When one calculate the real invetment return (incorporating inflation), one often replaces the nominal return R by R - i
or, more correctly, by (R - i) / (1+i) ... where i is the annual inflation rate.

For example, a nominal return of 8% means R = 0.08.
Incorporating a 3% inflation rate means i = 0.03 so, the real return (in terms of buying power) can be estimated by 0.08 - 0.03 = 0.05 or 5% or (more correctly) (0.08 - 0.03) / (1+0.03) = 0.0485 or 4.85%.

When calculating the value of your portfolio with annual withdrawals increasing with inflation, we can do this:

  1. Let P1, P2, P3, etc. be the portfolio values after year 1, 2, 3, etc. with a starting portfolio of p0.
  2. Let R1, R2, R3, ... and I1, I2, I3, ... be the nominal returns and inflation rates during years 1, 2, 3, ...
  3. Then the withdrawals at the end of years 1, 2, 3 ... are W0(1+I1), W0(1+I1)(1+I2), W0(1+I1)(1+I2)(1+I3)  where W0 is the initial withdrawal.
  4. At the end of years 1, 2, 3, ... the portfolio values are:
  • [1]   P1 = p0(1+R1) - W0(1+I1)   so P1/(1+I1) = p0(1+r1) - W0   where (1+r1) = (1+R1) / (1+I1)
      Let p1 = P1/(1+I1) which is then the first year portfolio "in today's dollars".
      Note too, that we can solve (1+r1) = (1+R1) / (1+I1) to get the "inflation reduced" or real return as r1 = (R1 - I1)/(1+R1).

• _ENTRIES_
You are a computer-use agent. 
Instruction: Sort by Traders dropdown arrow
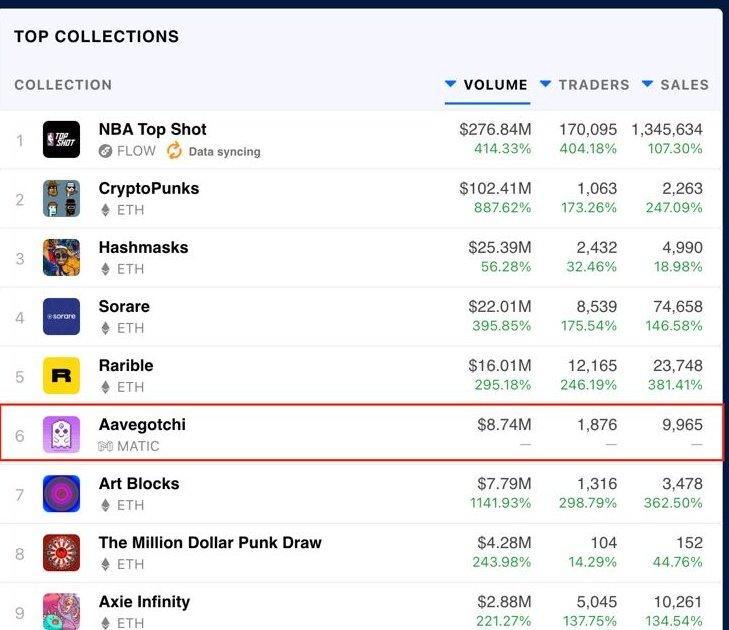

* * *

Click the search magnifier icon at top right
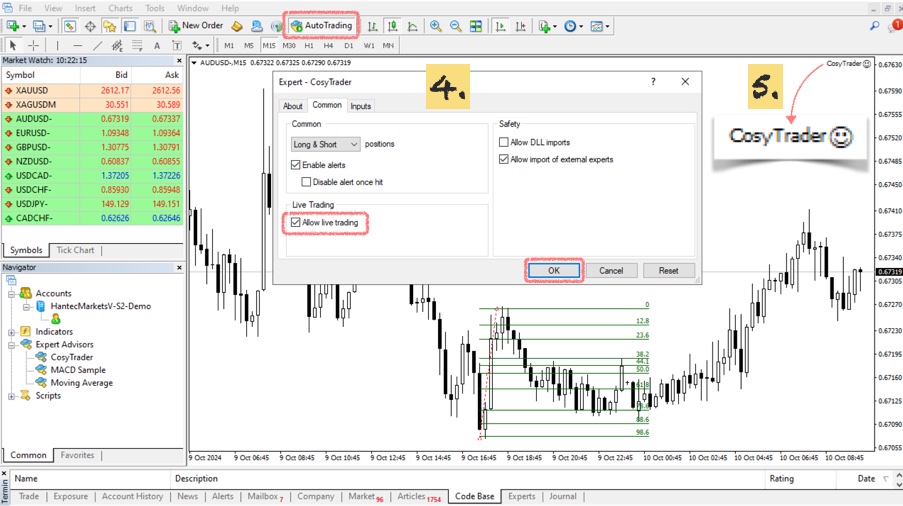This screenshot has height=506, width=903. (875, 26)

• _PROBLEM SET_
- 1) List every percentage figure that appears in the text on real investment returns.
- 2) From the text on real investment returns, set down the passage between "Incorporating a 3%" and "the initial withdrawal.", inclusive.

• _EXPECTED RESULTS_
- 1) 8%, 3%, 5%, 4.85%

- 2)
Incorporating a 3% inflation rate means i = 0.03 so, the real return (in terms of buying power) can be estimated by 0.08 - 0.03 = 0.05 or 5% or (more correctly) (0.08 - 0.03) / (1+0.03) = 0.0485 or 4.85%.

When calculating the value of your portfolio with annual withdrawals increasing with inflation, we can do this:

  1. Let P1, P2, P3, etc. be the portfolio values after year 1, 2, 3, etc. with a starting portfolio of p0.
  2. Let R1, R2, R3, ... and I1, I2, I3, ... be the nominal returns and inflation rates during years 1, 2, 3, ...
  3. Then the withdrawals at the end of years 1, 2, 3 ... are W0(1+I1), W0(1+I1)(1+I2), W0(1+I1)(1+I2)(1+I3)  where W0 is the initial withdrawal.